悪役令嬢として事件に巻き込まれるべく、そしてあわよくばスクープをゲットするべく、ジュスティーヌはアカネとともに課外活動をしていない生徒が放課後に集まっている学園の中庭へと向かった。
放課後の中庭には、ベンチ席でお茶を飲み談笑している4人グループや、カフェテリアのテラス席で勉強をしている3人グループ、東屋や木陰の下で愛を語らっているっぽいカップルが何組か見受けられる。
ジュスティーヌたちがその場に降臨すると、そこにいた生徒たちは一斉にこちらに注目してきた。そう、それはまさにその場にいた生徒にとって”降臨”だった。
ベンチ席の女子生徒たちは、ジュスティーヌの姿をみると顔を赤くしてなにやらこそこそ密談をしだす。
するとその中の一人が立ち上がり、眉を吊り上げながら鼻息荒くジュスティーヌのもとにズカズカと歩いてやってきた。
こ、これはもしや、待ち望んでいた意地悪イベント発生では!? さあ、水でもお茶でも何でもかけて頂戴! わたしの運動神経で全部かわしてあげるから!
「あ、あの、ひめさまあ!!」
その女生徒は力強く話しかけてきた。
「私たちのテーブルで一緒にお茶をしませんか? お、おいしいクッキーもあります!!」
えっ、お茶の誘い? あ、そうか、それでお茶をかけるわけね、はいはい、わかっていますわよ~。
「ちょっと待った! 姫様、こちらにいらっしゃいませんか? こちらのほうが椅子の座り心地がよいです!」
今度は別のグループの女子が駆け寄ってきたかと思うと、怒った顔で自分たちのグループの席を勧めてくる。
「最初にお声かけをしたのは私たちなんだから!」
「何言っているの! 早い者勝ちだと誰が決めたの!! 居心地がいいほうがいいに決まっているじゃない!」
「座り心地なんてどこも同じでしょ! こっちにはお茶菓子があるんだから!」
「ふんっ、知らないの? 姫様の好物はクッキーではなくてタルトよ、タ・ル・ト!! 本当に姫様のファンなのか怪しいわね」
「はっ、それくらい当然知っているし! 常識中の常識だし! そういうそっちにはタルトがあるの? ほーら、ないでしょうが!」
「い、今はないかもしれないけど、これから買ってくるんだから!!」
「じゃあ、それまでは姫様はこっちのもんでいいじゃんか!」
まさかのまさかで、悪役令嬢の姫をさしおいて、二つの女子グループは、姫様がお座りになる席を巡って口論を開始した。
「あ、あの……」
思いがけなさすぎる展開に、悪役令嬢のジュスティーヌもタジタジになってしまう。
「ごほんっ。あの、みなさん、どうでしょう? 全員一緒にお茶をするというのは?」
女子グループの本格的なののしりあいにビビッて、なんだか悪役令嬢らしからぬごく一般的な対応をしてしまう。

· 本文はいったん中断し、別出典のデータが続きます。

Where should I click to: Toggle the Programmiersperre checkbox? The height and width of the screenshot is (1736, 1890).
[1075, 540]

「あ、あの、わたくし、クッキーもいただきたいし、座り心地のいい椅子にも座りたいなぁと」
すると先ほどまで激高していた女子たちはみな感激のあまり涙を流す。
「びめざまああ、なんておやざじいいい」
結局、テラス席をくっつけて、二グループ合同でお茶を飲んだ。お茶を飲んでいる間中、彼女たちはジュスティーヌを褒めそやす。

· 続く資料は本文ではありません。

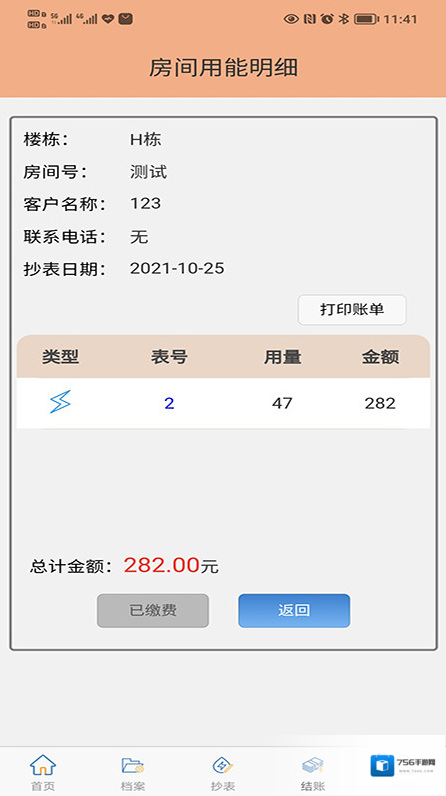Open the 档案 folder icon
The width and height of the screenshot is (446, 796).
(133, 765)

「姫様とこうして直接お話ができるなんて、もう死んでもいいですっ!」
「死んではだめよ」
「はい、私は一生死にません!」
「姫様は、女が女に惚れることをどう思いますか? 気持ち悪いですか?」
「いろいろな愛の形があってもいいのではないかしら……」
「はい! これからも姫様を愛し続けることを誓います! あ、といっても殿下との仲は邪魔しませんから! むしろもっと見せつけてください!! 目の保養になるので!」
話している中で、彼女たちが知識技術科に通う平民で、全員2年生だということがわかった。ビビアンやアカネといったクラスメイトの女友達はいたが、気取らない平民の女子とのおしゃべりは意外と心地よかった。
意地悪な目にあうことも、スクープも取れなかったが、ジュスティーヌは飾らない楽しいひと時を過ごすことができた。
翌朝、ジュスティーヌがセドリックたちと寮を出ると、あの皇子の剣同盟のメンバー8名の横に、昨日放課後一緒にお茶をした7人が固まって立っていた。
「ひめさまあ!! 私たち、昨日みんなで話し合って姫様の公式ファンクラブを立ち上げることにしました!」
なんか、すっかりなつかれてしまったらしい。